- Opening Delimiter -

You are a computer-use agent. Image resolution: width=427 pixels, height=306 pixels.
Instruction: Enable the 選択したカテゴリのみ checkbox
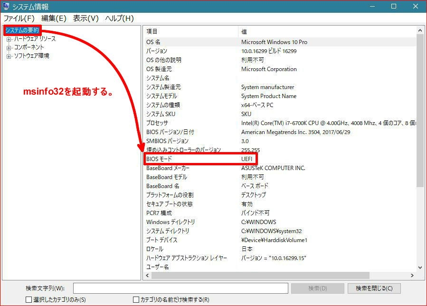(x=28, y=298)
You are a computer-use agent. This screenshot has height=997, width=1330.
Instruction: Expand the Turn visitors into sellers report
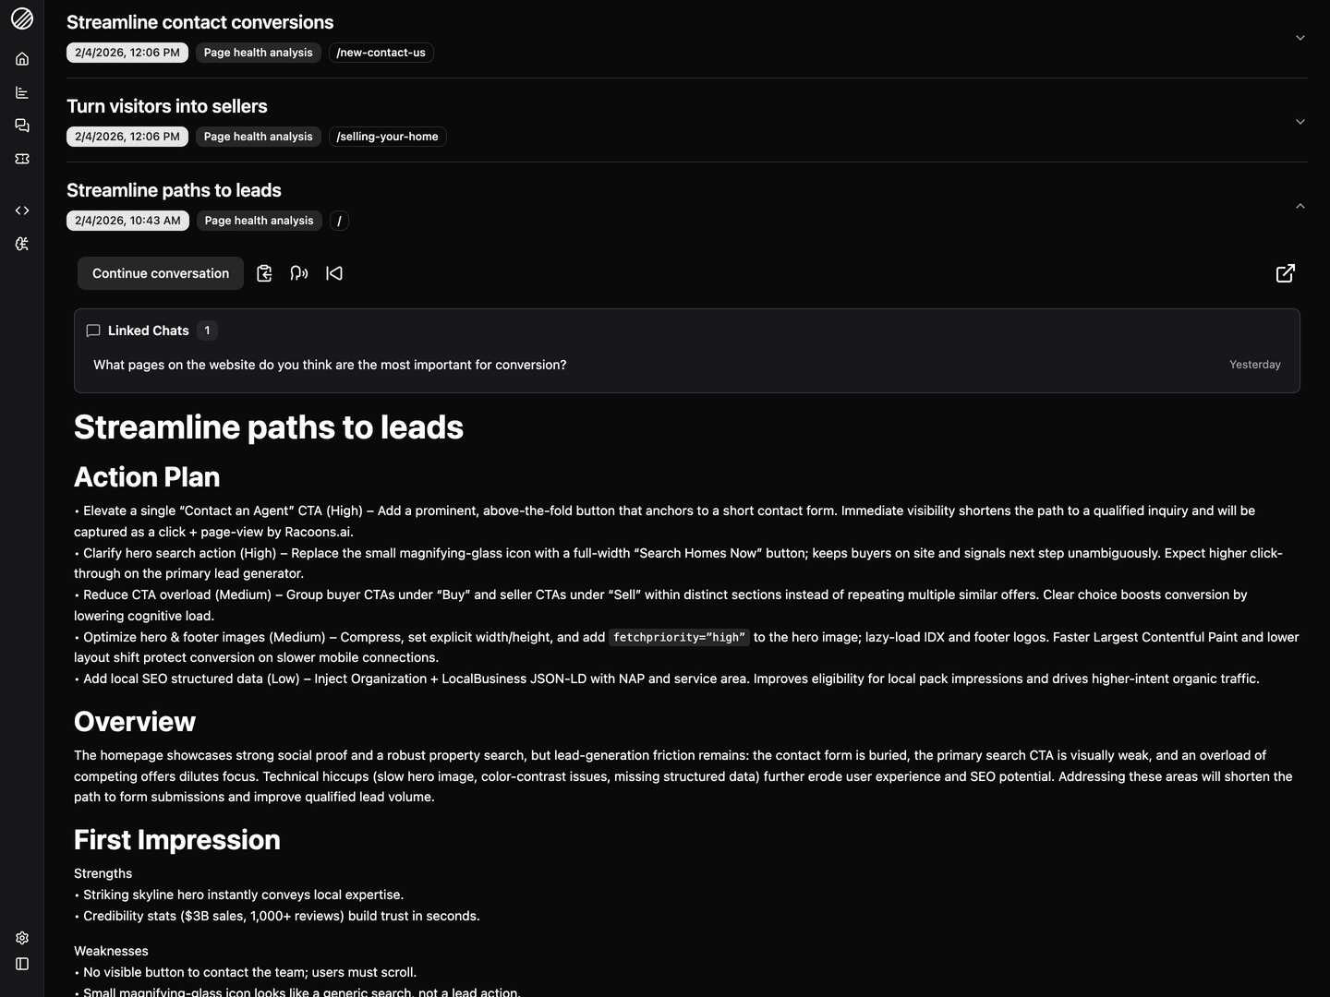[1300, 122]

- Closing Delimiter -
- Opening Delimiter -

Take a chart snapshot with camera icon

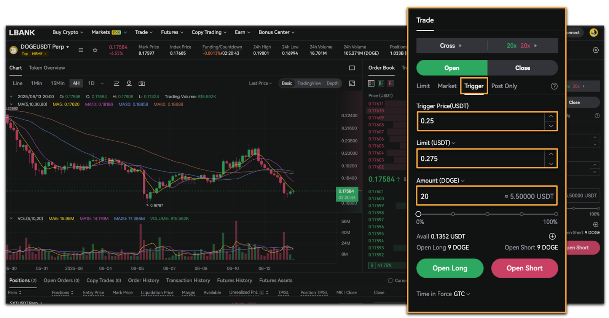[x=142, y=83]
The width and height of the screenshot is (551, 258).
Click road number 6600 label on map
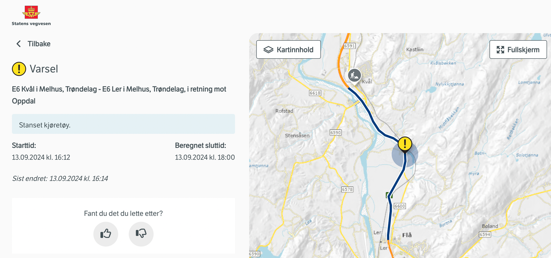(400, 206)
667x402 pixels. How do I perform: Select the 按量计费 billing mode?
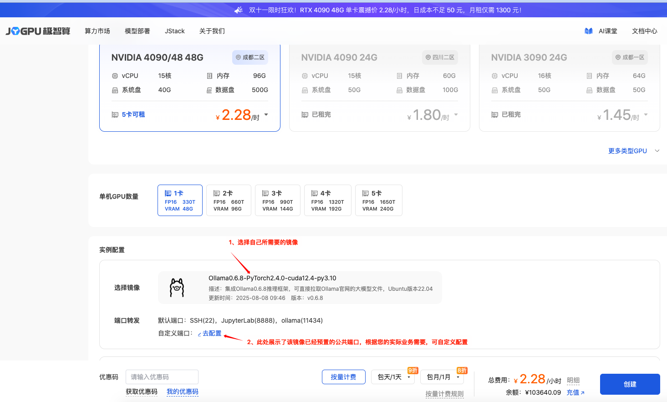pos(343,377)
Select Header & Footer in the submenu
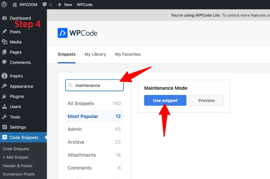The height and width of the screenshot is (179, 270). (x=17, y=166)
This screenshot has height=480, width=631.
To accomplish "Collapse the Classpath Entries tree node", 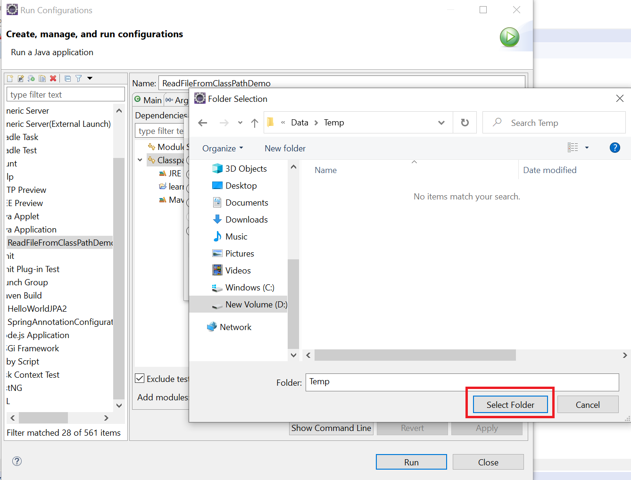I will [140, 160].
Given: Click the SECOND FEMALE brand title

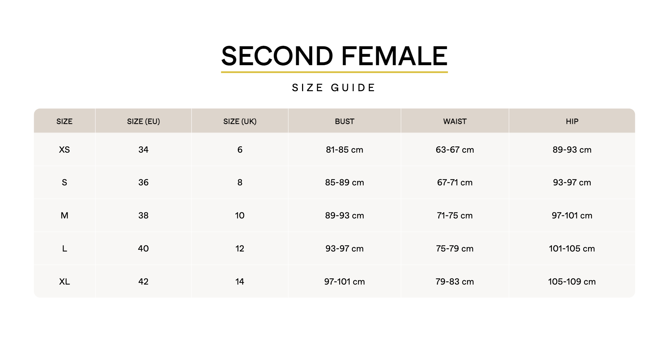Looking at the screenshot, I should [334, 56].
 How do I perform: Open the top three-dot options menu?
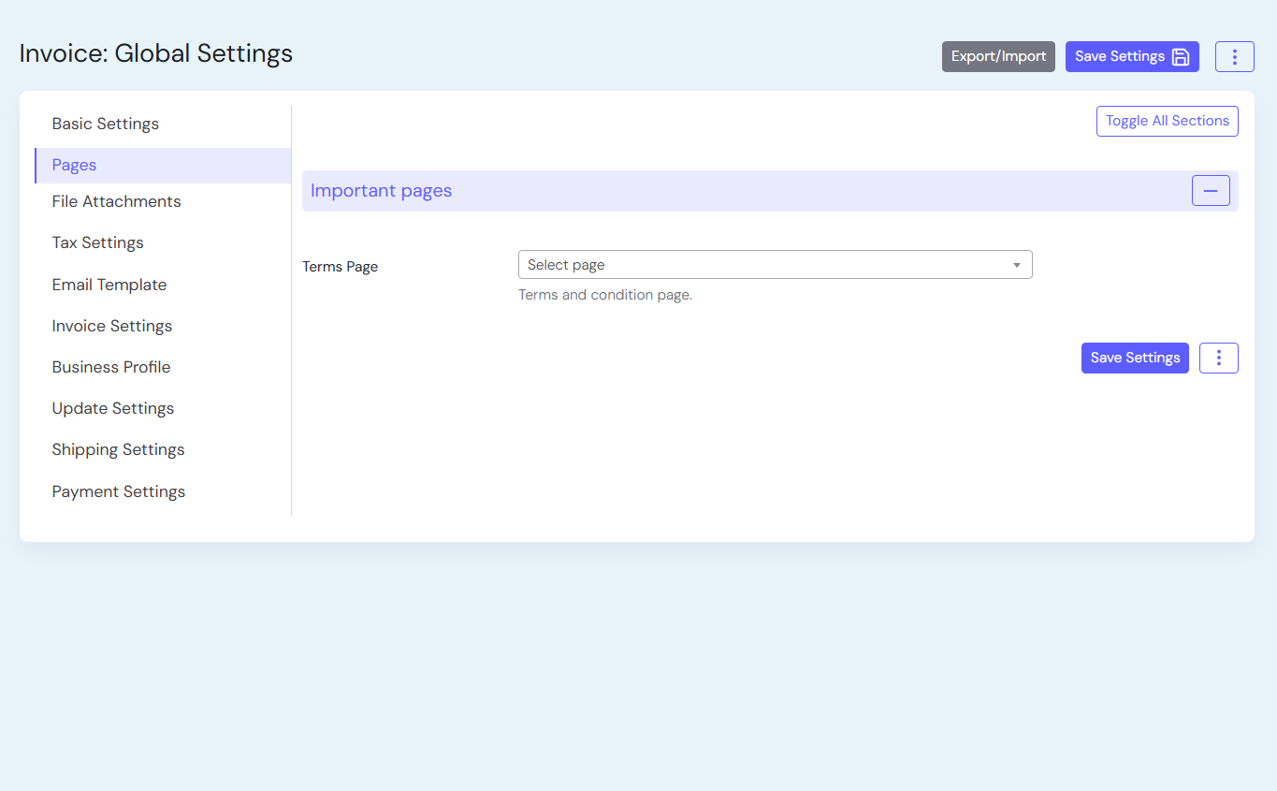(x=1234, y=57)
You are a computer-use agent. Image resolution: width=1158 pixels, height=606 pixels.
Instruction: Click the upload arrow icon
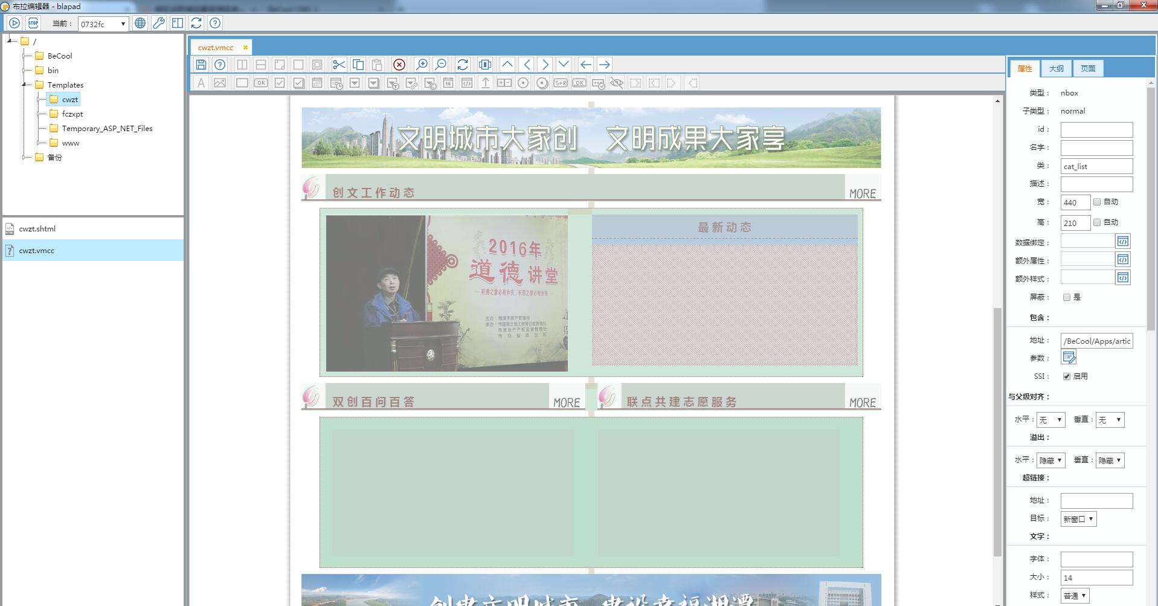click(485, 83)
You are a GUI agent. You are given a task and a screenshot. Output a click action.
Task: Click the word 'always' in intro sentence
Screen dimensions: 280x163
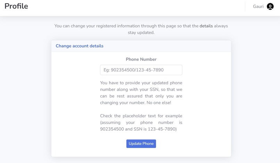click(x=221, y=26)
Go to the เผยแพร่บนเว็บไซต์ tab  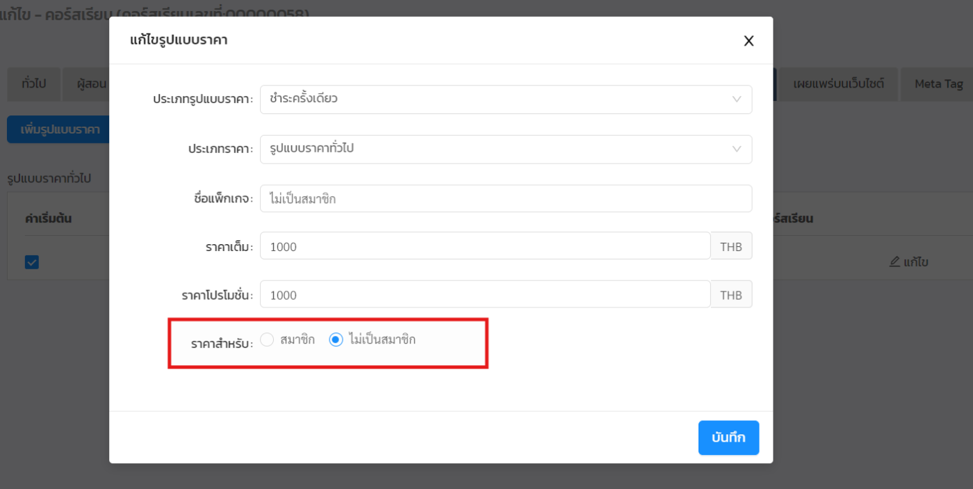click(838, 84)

- Closing Delimiter -

§ **Prompt**:
What lines in the material mention "Image"? Copy every one of them.

§ **Completed exercise**:
You are a computer-use agent. Image resolution: width=427 pixels, height=306 pixels.
You are a computer-use agent. Image resolution: width=1158 pixels, height=606 pixels.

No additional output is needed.